Арман Лану - Майор Ватрен
Когда они вошли в семнадцатый барак, Фредерик, этот «Трагический снегирь», играл на рояле вальс Штрауса, и у Франсуа мелькнула отчетливая мысль: «Фредерик, я слышу, как поет моя смерть».
И потом:
Сорока в грушевых ветвях,Я слышу — смерть моя поет,Сорока в грушевых ветвях,Я слышу — смерть за мной идет…
Вот что сделала война с любимой песенкой его матери.
Они молча улеглись. Скоро протрубили отбой — сегодня вечером трубил Леблон. Он играл с вариациями, которые напоминали всем этим кадровым и случайным военным счастливые дни во французских казармах, в мирное время, разумеется. Как обрести связь с душами ушедших? Молиться? Франсуа захотел помолиться, как просил майор Ватрен. За сына Ватрена, за погибших на ОП4, за солдата из Вольмеранжа, парня из Бийянкура, за Пофиле, а также за мертвых из «Поммерше цейтунг». Не за себя, потому что себя он считал недостойным. «Licght aus!»[39] послышалось в ночи. Это кричали часовые.
Но из всего «Отче наш» Субейрак помнил только «Господи, сущий в небе, прости нам наши прегрешения» — и все. Как будто все это прегрешения!
И тогда он просто сказал:
— Господи, смилуйся над ними и смилуйся над нами.

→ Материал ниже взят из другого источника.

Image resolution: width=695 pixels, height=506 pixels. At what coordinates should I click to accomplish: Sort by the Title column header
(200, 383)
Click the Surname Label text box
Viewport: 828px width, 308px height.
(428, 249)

Он услышал легкий стук. Тома Каватини положил свои четки на табуретку, служившую ему ночным столиком. «А-а-аминь», — прошептал он так тихо, что при желании можно было и не принимать это за ответ.
IVИх было пятеро, не считая вооруженного ефрейтора и зондерфюрера: Субейрак, уполномоченный продовольственной комиссии, Тото, Ванэнакер и Эберлэн.
Полковник Маршандье поручил Субейраку составить список, кого включить в «наряд», помимо уполномоченного продовольственной комиссии, капитана Жийуара, рослого веселого парня, который до войны был директором гастрономического магазина в Париже.
Лагерное начальство редко разрешало офицерам выходить из зоны, даже под конвоем. Прогулки в лес, такие частые в первые месяцы плена, теперь стали отдаленным воспоминанием. Поэтому каждый раз находилось очень много желающих выйти за пределы лагеря. Сделать выбор из полутора тысяч офицеров можно было только произвольно, и Франсуа примирился с этим. Сам он, конечно, должен был пойти, так как требовалось купить кое-что для театра. Оставалось назначить еще троих. Товарищи по «штубе» бросили жребий, кому идти. Жребий пал на Параду. Но в последний момент «раскладной» артиллерист отказался. Он объяснил свой отказ тем, что психологически эти несколько часов полусвободы принесут ему больше вреда, чем пользы, и он почти силой заставил пойти вместо себя Вана, который вел сидячий образ жизни и которому угрожала неврастения. Все, конечно, понимали, в чем дело: подобные проявления великодушия не были редкостью. Франсуа предложил майору Ватрену сопровождать их, но Старик отказался.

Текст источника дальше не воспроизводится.